• **Exercise brief**: In the listing, locate the line containing "The width and", then quote it and all following lines exactly. Omit pictures.

• **Exercise materials**:
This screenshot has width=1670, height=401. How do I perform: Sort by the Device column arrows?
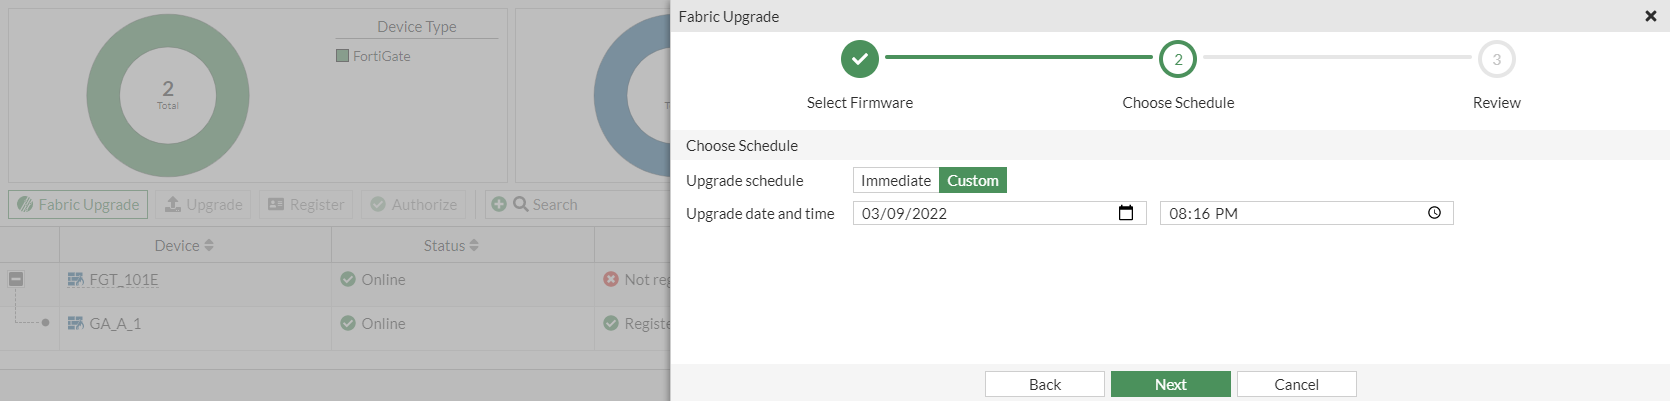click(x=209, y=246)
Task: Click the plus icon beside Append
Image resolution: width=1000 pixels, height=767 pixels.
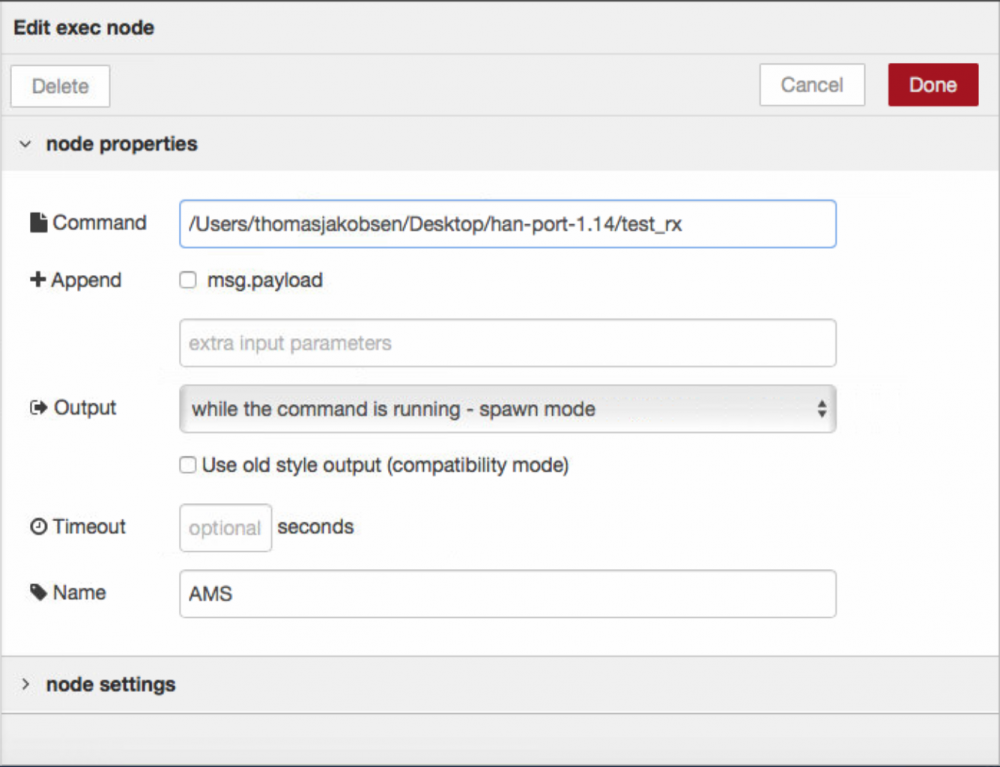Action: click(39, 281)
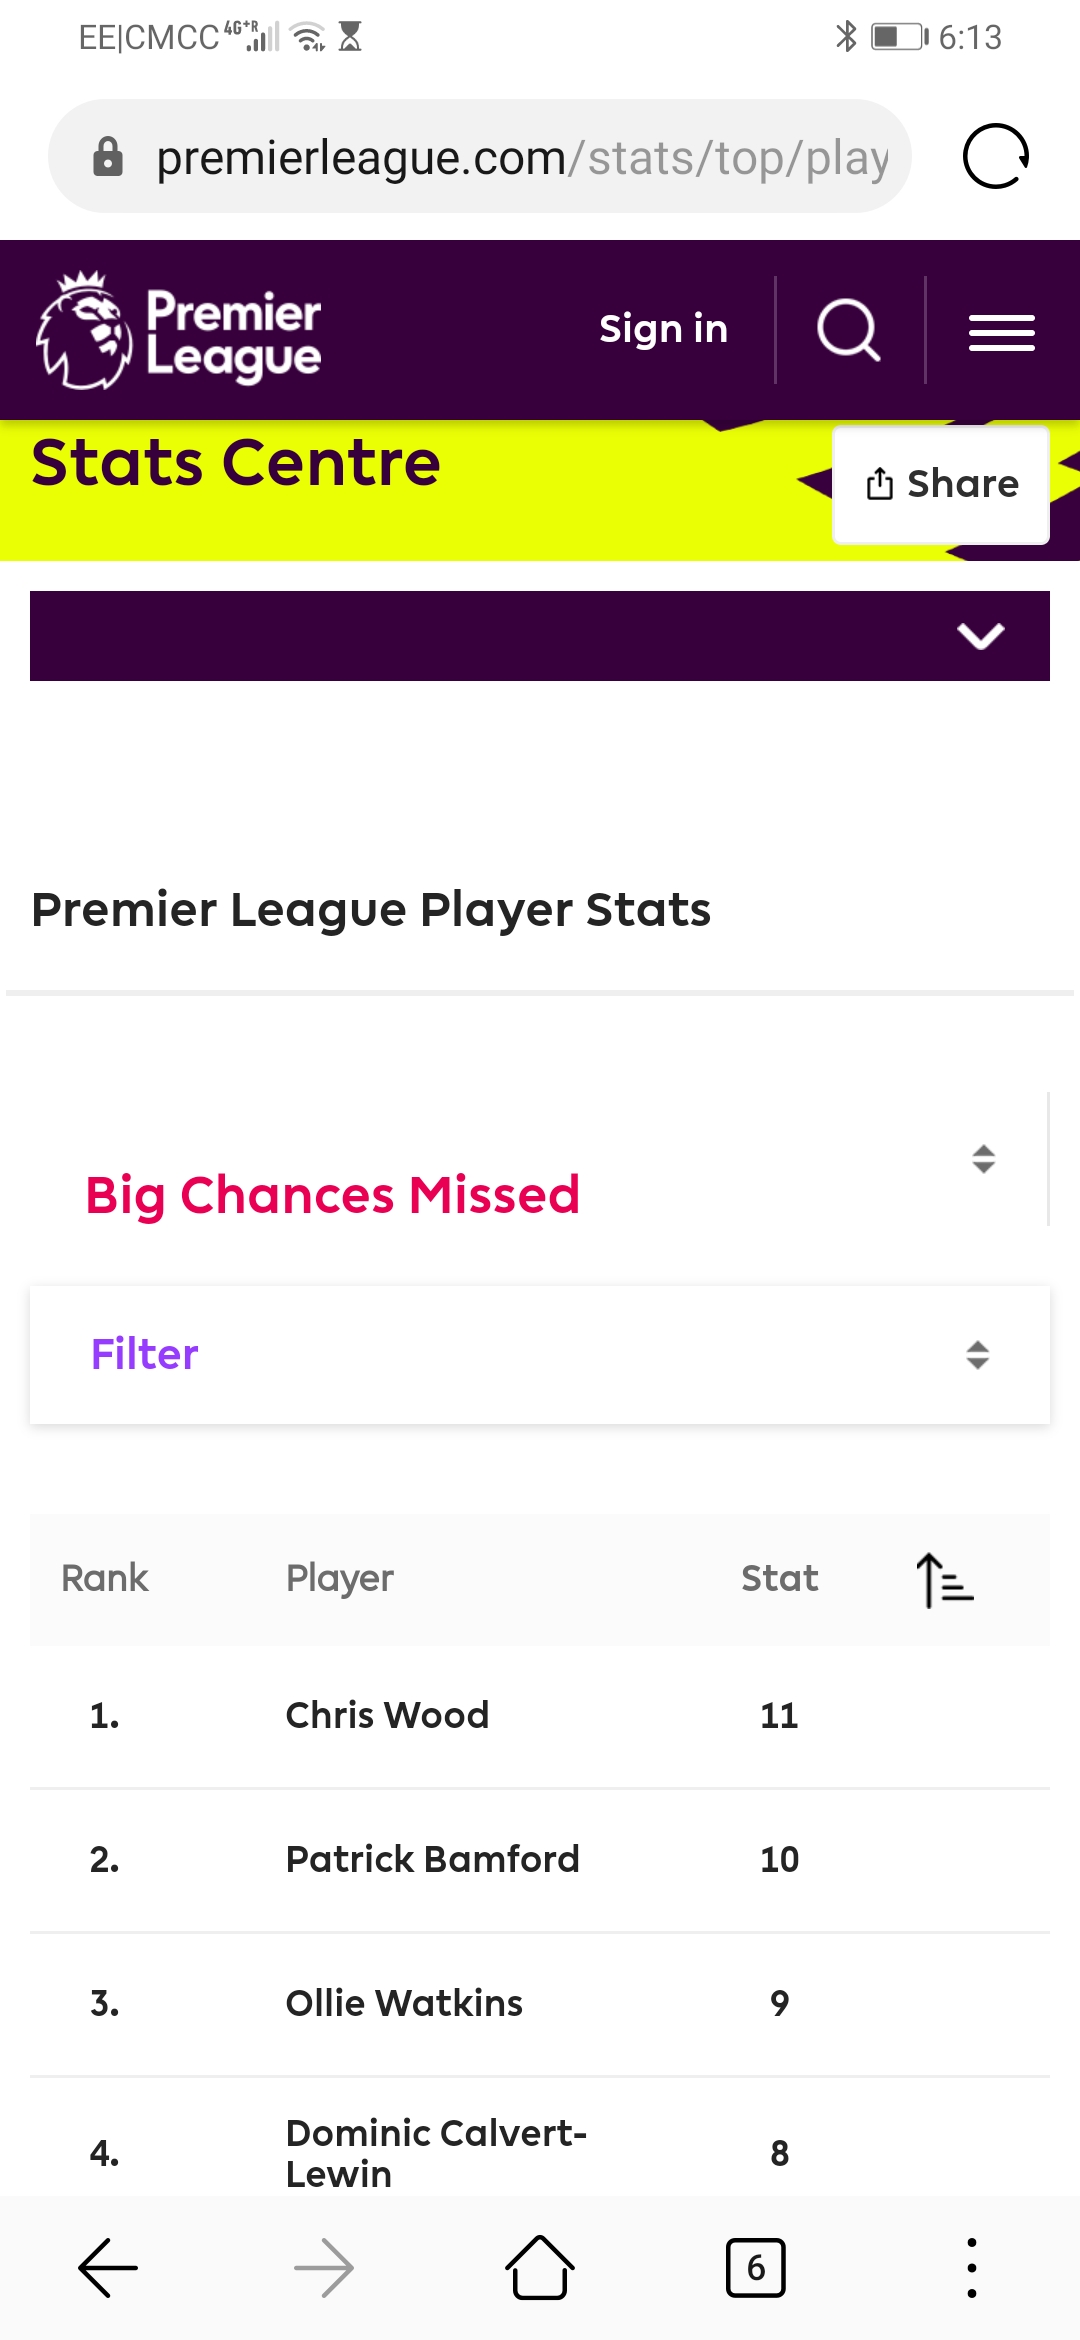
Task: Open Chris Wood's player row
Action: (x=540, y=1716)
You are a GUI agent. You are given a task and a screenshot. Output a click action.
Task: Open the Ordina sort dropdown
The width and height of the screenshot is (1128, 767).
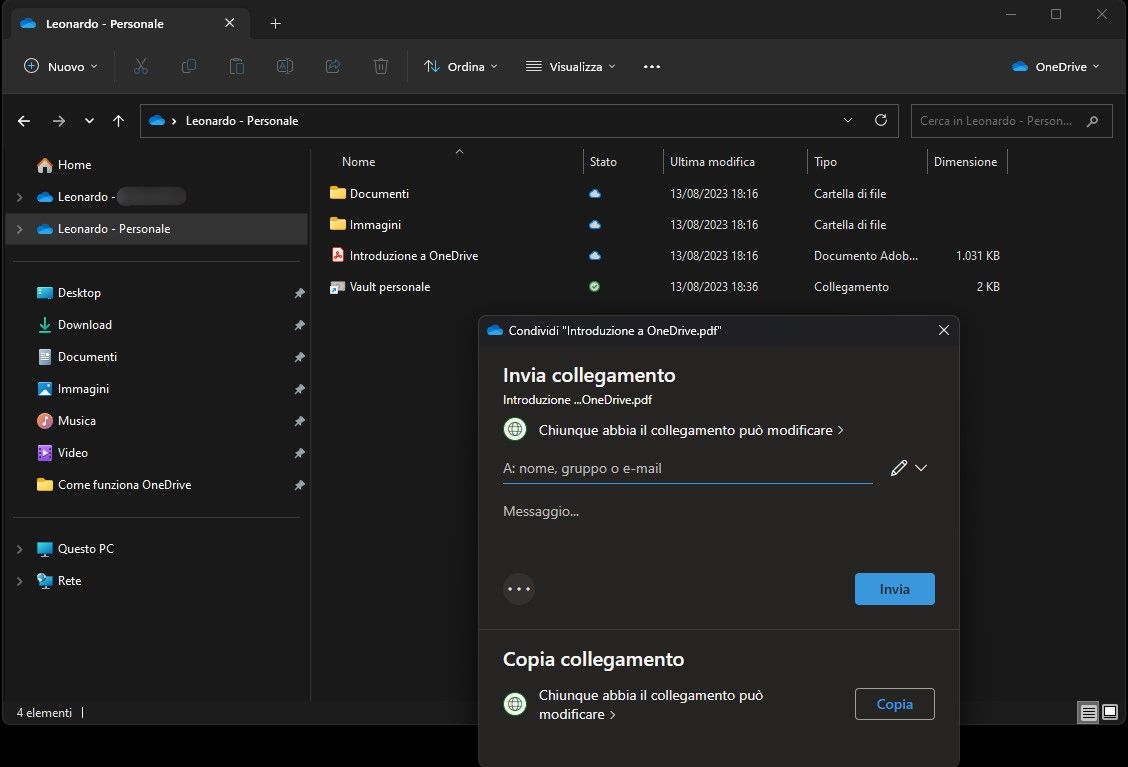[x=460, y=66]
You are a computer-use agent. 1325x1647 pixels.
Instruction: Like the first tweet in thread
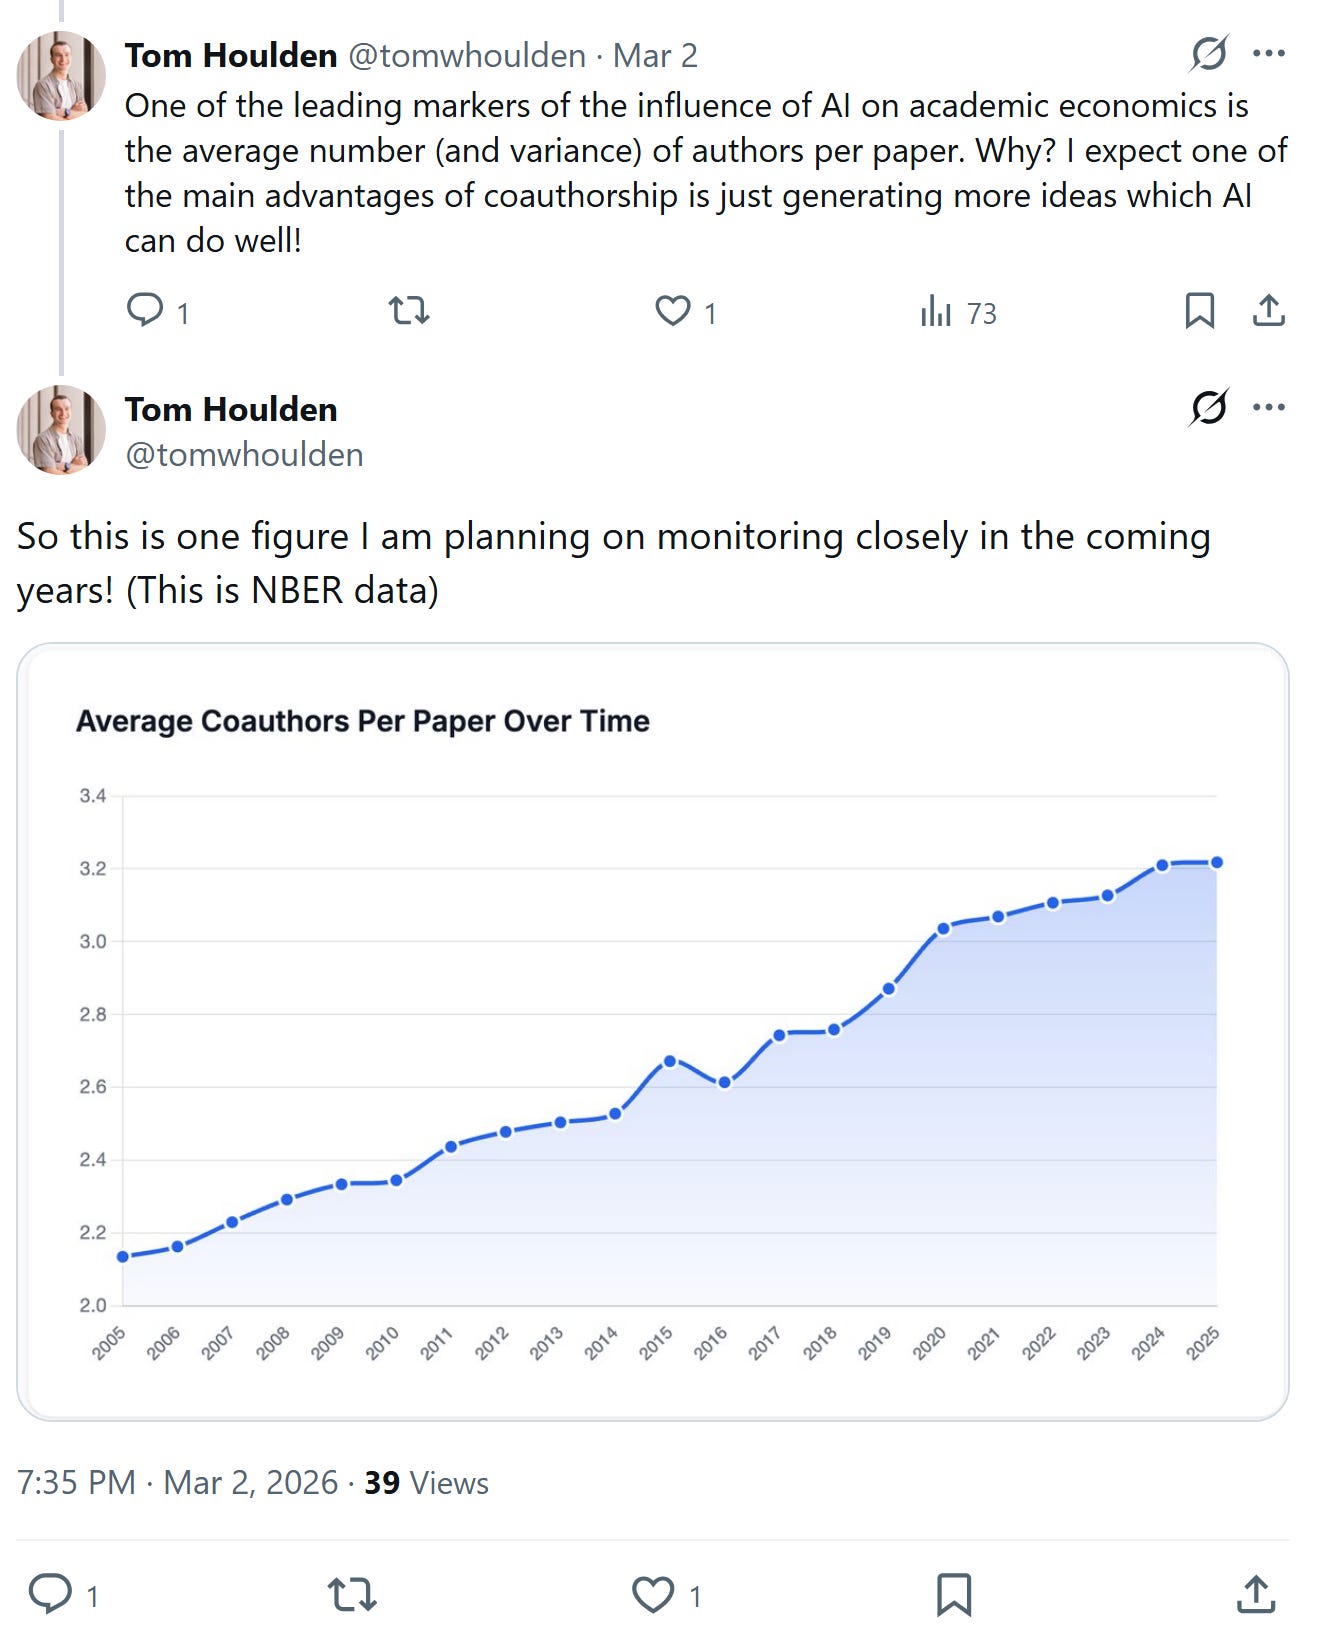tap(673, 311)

• **Solution for this exercise**:
The width and height of the screenshot is (1128, 767).
[x=460, y=66]
You are a computer-use agent. 1325x1647 pixels.
Instruction: Like the first tweet in thread
tap(673, 311)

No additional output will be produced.